As I near the end of my 5th semester at The School of the Art Institute of Chicago I find commonalities of the POC experience here. Being a student at this institution has afforded me many positives and negatives, thus here I am speaking on a resounding negative many of us face.
On Tuesday April 12th I took a vow, a vow of silence in my class to represent the ever-present silence during the critique of minority student’s identity based work within this institution. For those of us who present work based on our racial background, politically charged current events, and general work that relates to an identity not as often spoken about within a predominantly white institution (PWI) we often find that our critiques are lacking in conversation on the topics in which we speak on. Along with my vow of silence I wore a hand made mussel, had print outs of my written vow of silence, and was ready to hand them out whenever approached. An important factor in this was that student or faculty had to specifically be addressing me to receive a handout with the information.
On this day the critique process had been rather informal leaving me last as everyone else had verbally decided when to go. Once it was on me to show work I was asked if I was ready to which I handed one of our instructors the slip. Silence and confusion filled the room. I had been carrying a pile of these slips to pass out each time I was spoken to, yet this had been the first time. As the silence continued there were motions and eye contact was made as I am used to within these settings, but no one had addressed me yet. Once the first classmate, Sydney, had asked for a slip
*********Sydney asked for a print out
Chase asked if I have seen the silent room and said that these issues parallel other schools. If you make work about race, gender, or any of those type of things people only critic the formal aspects of the piece, but never address the actual topic at hand.
*silence* Fraser(instructor) asks if we can meet back at the classroom and discuss the show doe to the silence. I too though this was the end of the conversation.
Tiana saying we should have a discussion on our opinions even though I wasn’t going to talk. Asked everyone how they resonate with this even if they haven’t experienced it.
Caroline mentioned she was being silent in this performance to processing this statement.

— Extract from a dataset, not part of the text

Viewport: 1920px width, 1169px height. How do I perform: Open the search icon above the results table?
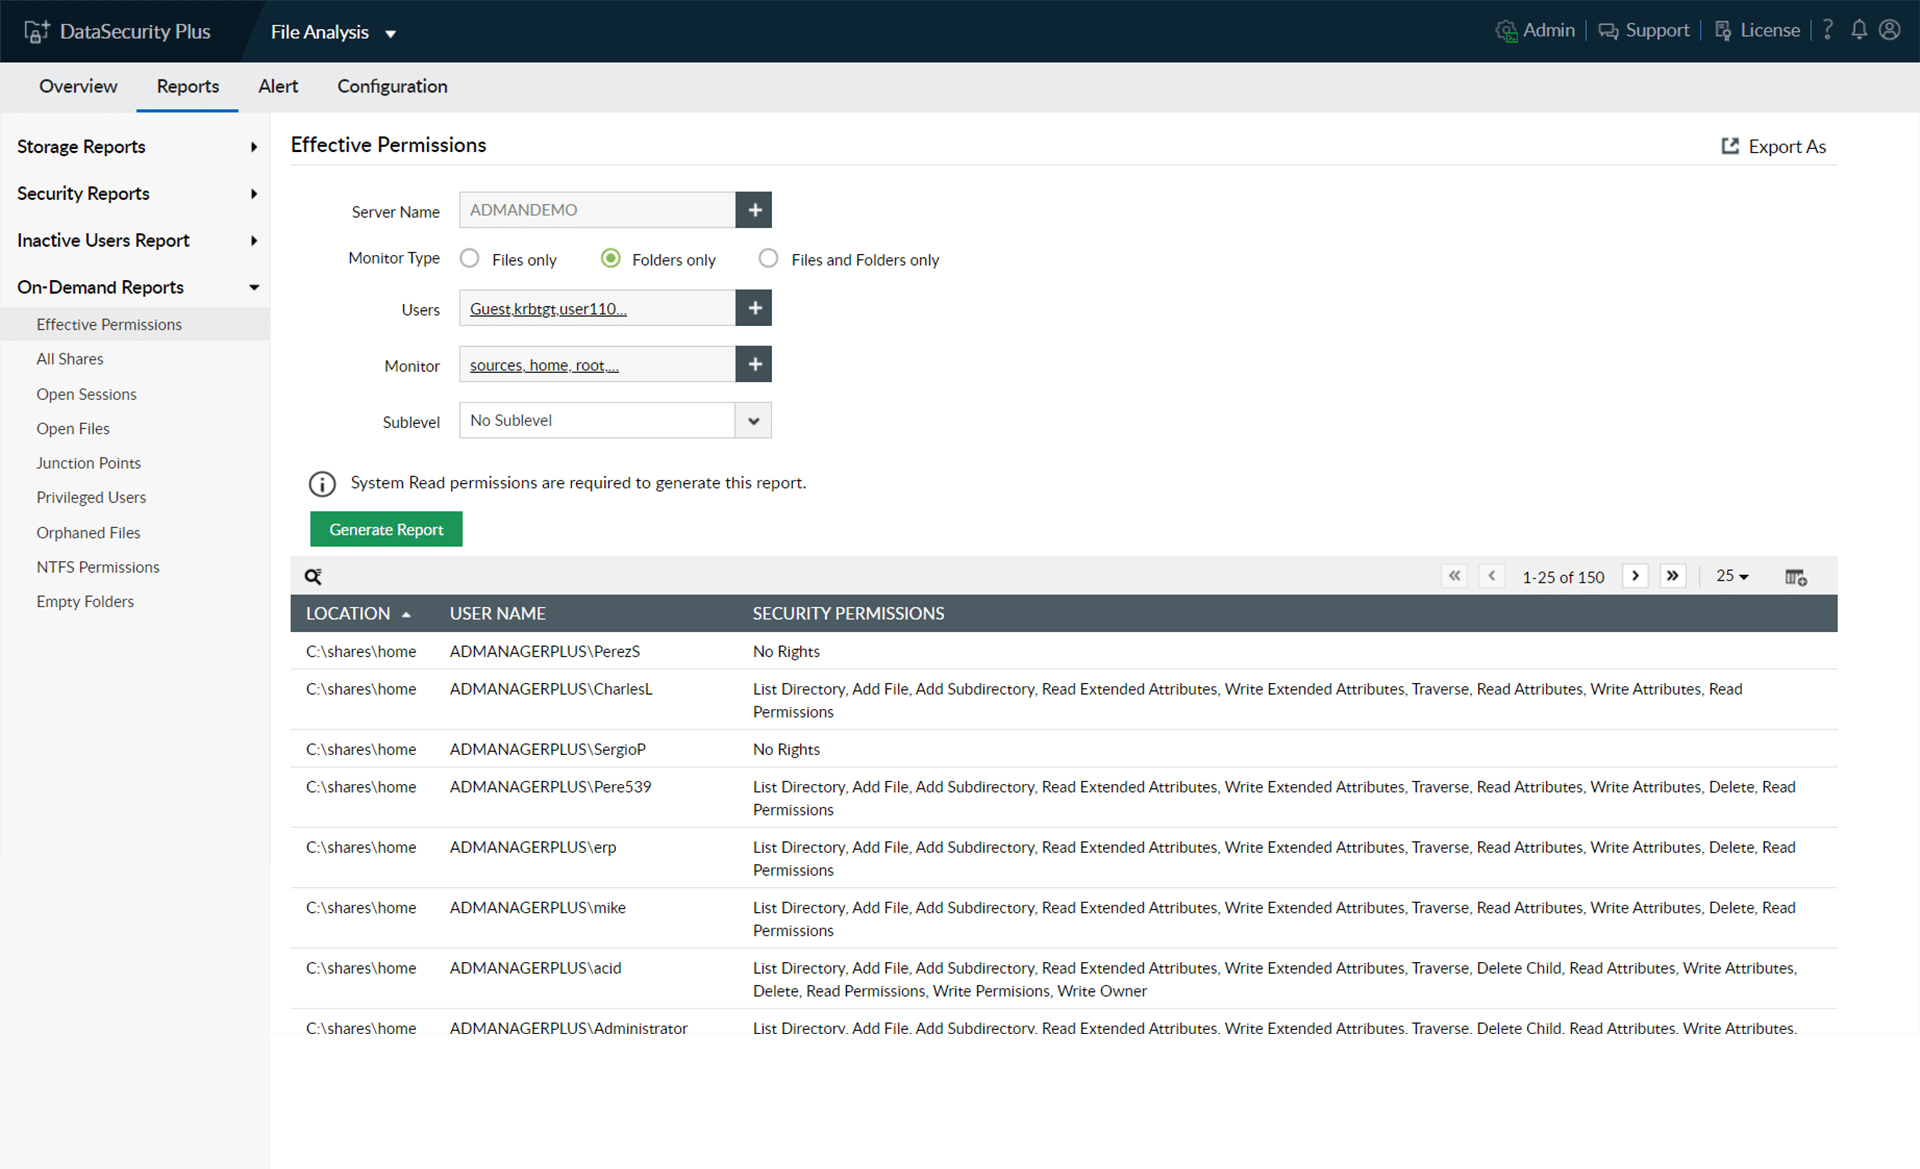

Tiana There was an Asian woman who had been presenting at a seminar on injustice. She had a situation where a room of African Americans weren’t engaging in her conversation. She was indirectly speaking. She was saying ‘low income community’ and things instead of ‘black communities’. Just like in critiques we’re scared to say one wrong thing, we avoid it.
Eala It is a powerful statement and we are all definitely aware of this piece you’re wearing during the other crits. It was important that we have to ask for it.
Claire Are you going to do a performance at the show. Confused/ not sure I understand is this issue due to a lack of numbers/diversity/representation of students of color or is it due to the uncomfortableness.
Sydney Didn’t want to speak for me, but it’s a contributing factor that contributes to the discomfort and problem at hand.
Sarah was saying that it was well into being here for two and a half years before she figured out how to critique. She was saying that the school needs to take responsibility and teach it’s students how to critique outside of formality. Sophomore seminar is too late to start teaching students how to talk about work; you’ve already had so many courses by then.
Tiana says different groups on campus such as Black @ SAIC and Latinx Unidx have been trying to make more of a requirement on how to speak to one another and deal with awareness and microagressions. And she wonders what the school will do
Caroline I thought Microaggressions are a big part of it, I hadn’t realized I was hurting people by not being a part of the conversation
Chase A lack of awareness and wanting to not be aware of the issue is continuing it
Eala People don’t ask questions because they’re afraid of looking unaware, but the best thing you can do is ask questions.
Aay I’ve been hesitant to speak in the beginning because this should be between us, but as an instructor has a lot of responsibility and if they don’t fill that role students have the role to fill. I’ve heard from plenty of students that this is an issue. In other departments, other instructors, and even this department that is an issue, but I know in my classes I start with a conversation on my work that opens up the students to be interested and conversational about these topics. A lot of students are scared of failure and confrontations. The two things that he sees the most. It’s hard to fail a class here, so what they’re really scared of is confrontation and being embarrassed. *******
Attending a PWI where roughly 82% of the faculty is White/non-Hispanic and we don’t often discuss non-formalized critiques, I am left disheartened and unsurprised. This leaves 7% Asian or Pacific Islander, 6% Hispanic, and 5% African American. As students our demographic break down is 37.2% White, 10.9%Asian or Pacific Islander, 9.6% Hispanic, 3.8% African American, 0.1% American Indian, 2.5% Multiethnic, 4.8% Not Specified as listed on SAIC’s website. When the body at large isn’t having these conversations it is easy for students not to know how to have them on their own. As mentioned, when an instructor isn’t filling that role it is then upon the student. When you security guards and janitorial service, who receive poor treatment, it becomes harder to start these conversations on your own. It becomes harder to make informed work and feel that it matters outside of your institution when it isn’t reflected within.